== Segment start ==

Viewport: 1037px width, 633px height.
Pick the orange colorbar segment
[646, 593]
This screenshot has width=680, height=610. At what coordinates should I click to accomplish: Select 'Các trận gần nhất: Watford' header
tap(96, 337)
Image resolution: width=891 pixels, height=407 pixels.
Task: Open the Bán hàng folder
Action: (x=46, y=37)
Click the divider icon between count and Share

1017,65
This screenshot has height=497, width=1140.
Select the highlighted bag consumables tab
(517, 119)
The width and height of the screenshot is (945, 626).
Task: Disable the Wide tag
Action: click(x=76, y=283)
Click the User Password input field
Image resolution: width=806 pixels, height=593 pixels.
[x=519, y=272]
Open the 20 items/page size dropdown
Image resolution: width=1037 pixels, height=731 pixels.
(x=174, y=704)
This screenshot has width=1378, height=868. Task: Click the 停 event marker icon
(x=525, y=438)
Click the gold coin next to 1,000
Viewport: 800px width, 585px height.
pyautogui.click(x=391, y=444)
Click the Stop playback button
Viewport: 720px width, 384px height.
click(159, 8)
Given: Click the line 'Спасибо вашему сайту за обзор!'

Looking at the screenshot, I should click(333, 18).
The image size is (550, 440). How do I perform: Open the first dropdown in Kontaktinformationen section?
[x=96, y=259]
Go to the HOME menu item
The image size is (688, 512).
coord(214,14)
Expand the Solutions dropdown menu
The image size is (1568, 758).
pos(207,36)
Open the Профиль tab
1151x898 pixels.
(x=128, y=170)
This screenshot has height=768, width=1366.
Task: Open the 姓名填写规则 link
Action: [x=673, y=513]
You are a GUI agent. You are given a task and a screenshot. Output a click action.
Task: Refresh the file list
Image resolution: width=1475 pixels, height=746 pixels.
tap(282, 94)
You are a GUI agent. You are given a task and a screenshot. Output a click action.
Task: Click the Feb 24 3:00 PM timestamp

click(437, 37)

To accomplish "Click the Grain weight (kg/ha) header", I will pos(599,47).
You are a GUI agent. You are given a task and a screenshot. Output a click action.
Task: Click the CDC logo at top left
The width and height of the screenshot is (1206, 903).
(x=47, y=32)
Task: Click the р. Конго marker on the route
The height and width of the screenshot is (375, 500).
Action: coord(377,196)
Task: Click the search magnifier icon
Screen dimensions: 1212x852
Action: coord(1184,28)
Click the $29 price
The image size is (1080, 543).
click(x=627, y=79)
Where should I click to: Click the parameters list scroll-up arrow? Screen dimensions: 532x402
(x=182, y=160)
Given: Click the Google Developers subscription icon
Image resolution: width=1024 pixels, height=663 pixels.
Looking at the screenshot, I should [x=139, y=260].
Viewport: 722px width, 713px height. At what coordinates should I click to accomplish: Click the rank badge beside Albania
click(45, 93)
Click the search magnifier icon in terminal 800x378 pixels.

== Segment end ==

### INSTRUCTIONS TO FOLLOW:
The records above need to be retyped in full, exactly as they stand.

### YOUR SOLUTION:
Viewport: 1037px width, 633px height.
Pick the orange colorbar segment
[646, 593]
This screenshot has width=680, height=610. At what coordinates should I click to accomplish: Select 'Các trận gần nhất: Watford' header
tap(96, 337)
Image resolution: width=891 pixels, height=407 pixels.
Task: Open the Bán hàng folder
Action: (x=46, y=37)
Click the divider icon between count and Share

1017,65
This screenshot has height=497, width=1140.
Select the highlighted bag consumables tab
(517, 119)
The width and height of the screenshot is (945, 626).
Task: Disable the Wide tag
Action: click(x=76, y=283)
Click the User Password input field
Image resolution: width=806 pixels, height=593 pixels.
[x=519, y=272]
Open the 20 items/page size dropdown
Image resolution: width=1037 pixels, height=731 pixels.
(x=174, y=704)
This screenshot has width=1378, height=868. Task: Click the 停 event marker icon
(x=525, y=438)
Click the gold coin next to 1,000
Viewport: 800px width, 585px height.
pyautogui.click(x=391, y=444)
Click the Stop playback button
Viewport: 720px width, 384px height.
click(159, 8)
Given: Click the line 'Спасибо вашему сайту за обзор!'

Looking at the screenshot, I should click(333, 18).
The image size is (550, 440). How do I perform: Open the first dropdown in Kontaktinformationen section?
[x=96, y=259]
Go to the HOME menu item
The image size is (688, 512).
coord(214,14)
Expand the Solutions dropdown menu
The image size is (1568, 758).
pos(207,36)
Open the Профиль tab
1151x898 pixels.
(x=128, y=170)
This screenshot has height=768, width=1366.
Task: Open the 姓名填写规则 link
Action: [x=673, y=513]
You are a GUI agent. You are given a task and a screenshot. Output a click action.
Task: Refresh the file list
Image resolution: width=1475 pixels, height=746 pixels.
tap(282, 94)
You are a GUI agent. You are given a task and a screenshot. Output a click action.
Task: Click the Feb 24 3:00 PM timestamp

click(437, 37)

To accomplish "Click the Grain weight (kg/ha) header", I will pos(599,47).
You are a GUI agent. You are given a task and a screenshot. Output a click action.
Task: Click the CDC logo at top left
The width and height of the screenshot is (1206, 903).
(x=47, y=32)
Task: Click the р. Конго marker on the route
The height and width of the screenshot is (375, 500).
Action: coord(377,196)
Task: Click the search magnifier icon
Screen dimensions: 1212x852
Action: coord(1184,28)
Click the $29 price
The image size is (1080, 543).
click(x=627, y=79)
Where should I click to: Click the parameters list scroll-up arrow? Screen dimensions: 532x402
(x=182, y=160)
Given: Click the Google Developers subscription icon
Image resolution: width=1024 pixels, height=663 pixels.
Looking at the screenshot, I should [x=139, y=260].
Viewport: 722px width, 713px height. At what coordinates should I click to accomplish: Click the rank badge beside Albania
click(45, 93)
Click the search magnifier icon in terminal 800x378 pixels.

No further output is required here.